- WHAT TO PRODUCE: Could the lines from the start of the data through the line with "You are a computer-use agent." be set down exactly, with no pictures among them?
(RECORDS SHOWN begins)
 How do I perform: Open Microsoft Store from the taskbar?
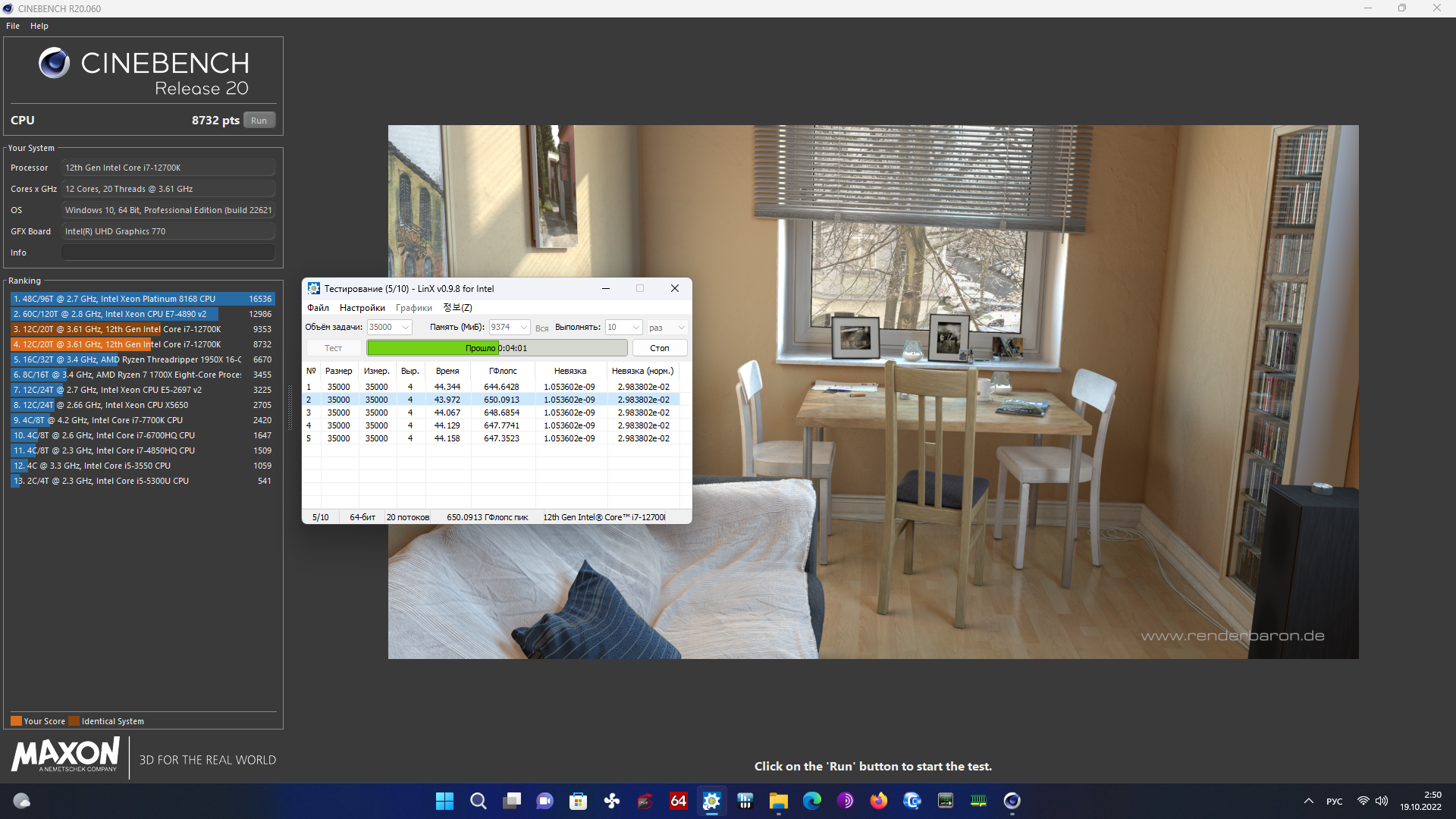pos(578,801)
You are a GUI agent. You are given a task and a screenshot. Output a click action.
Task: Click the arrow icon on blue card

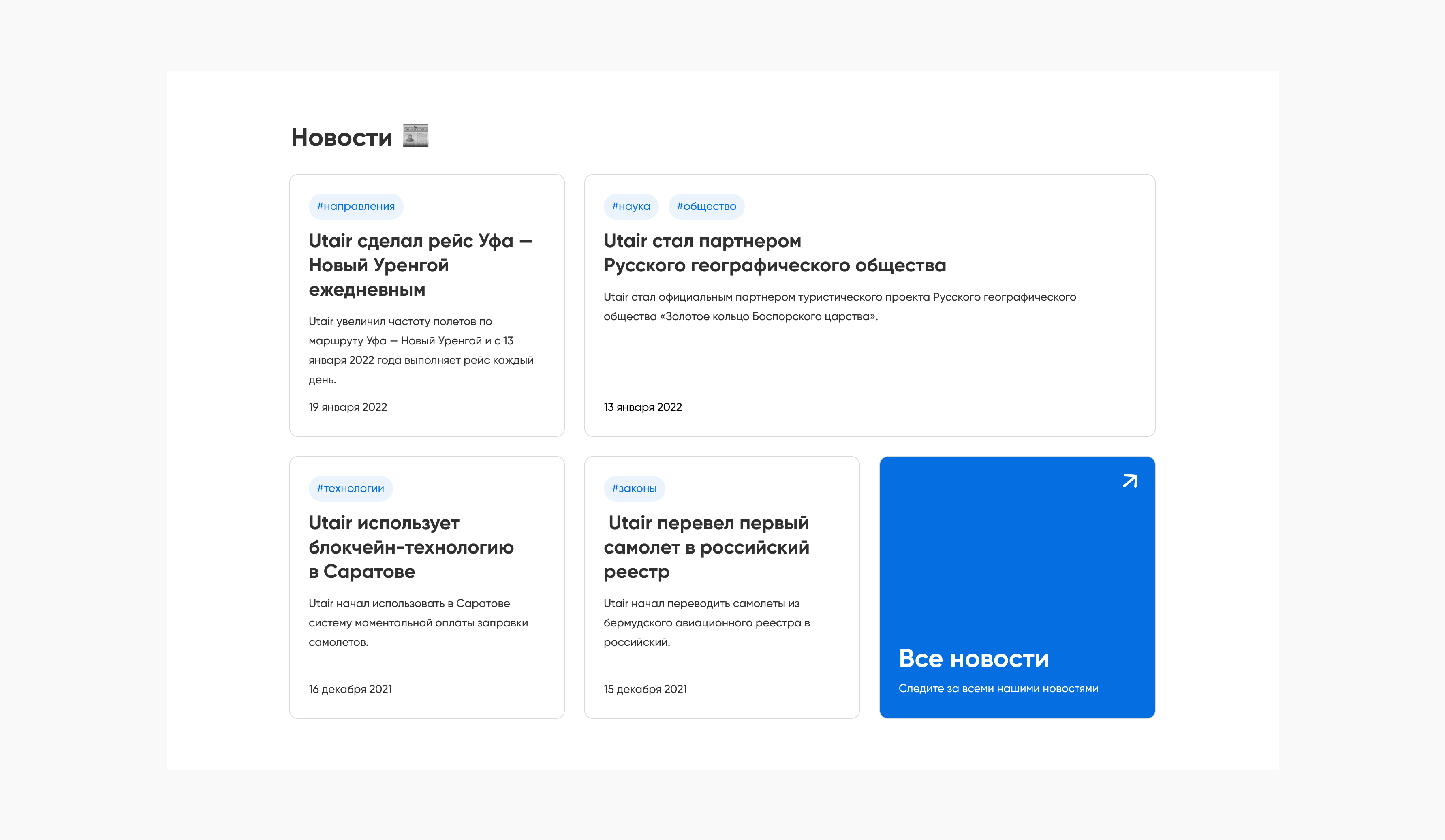pos(1129,481)
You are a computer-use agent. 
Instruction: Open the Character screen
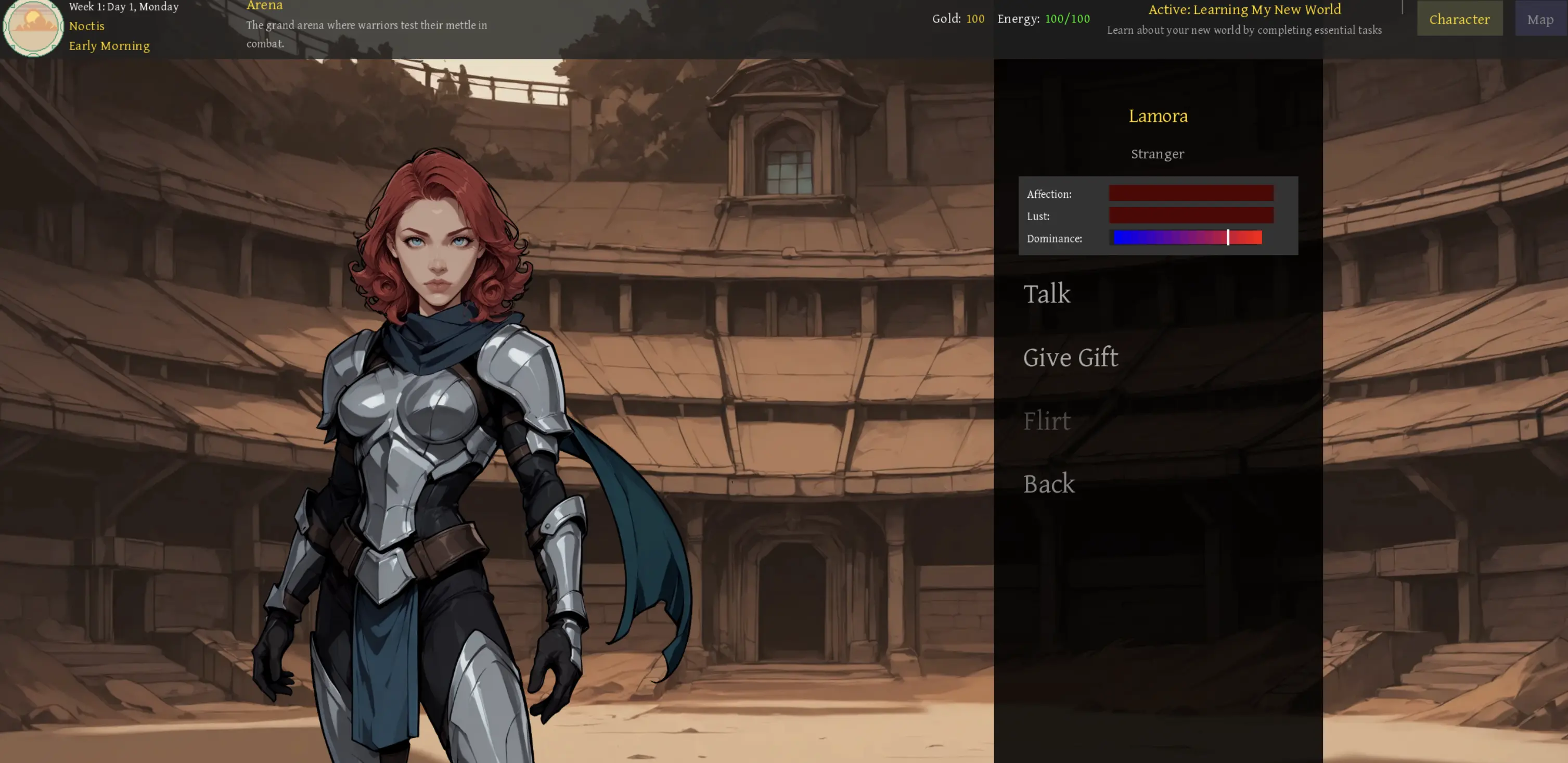(x=1459, y=19)
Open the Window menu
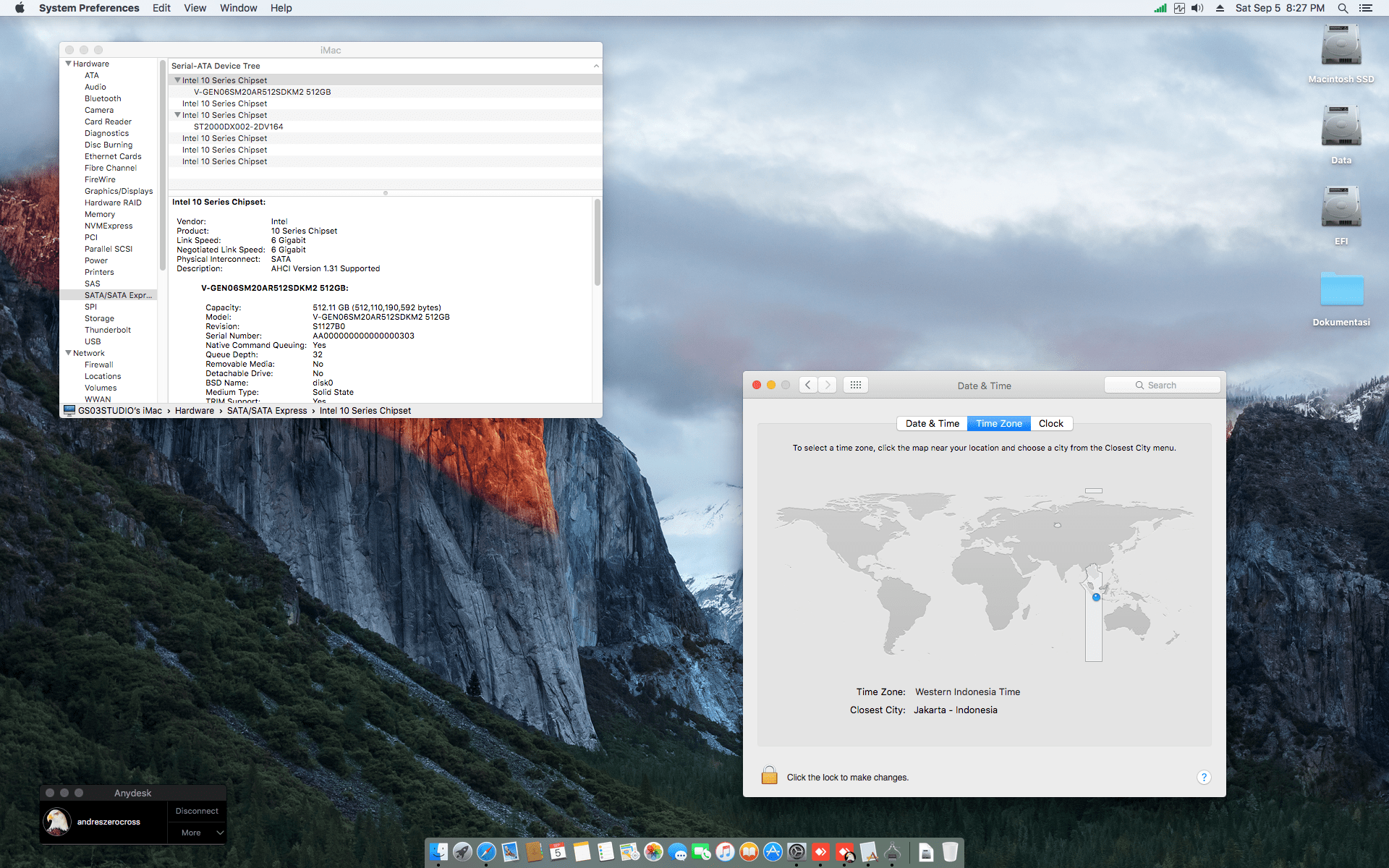Image resolution: width=1389 pixels, height=868 pixels. coord(238,8)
(RECORDS SHOWN ends)
- ANSWER SECTION:
 How do I perform: Open Microsoft Store from the taskbar?
pos(578,801)
You are a GUI agent. You are given a task and a screenshot. Output a click action.
Task: Click the arrow icon on blue card

pos(1129,481)
You are a computer-use agent. 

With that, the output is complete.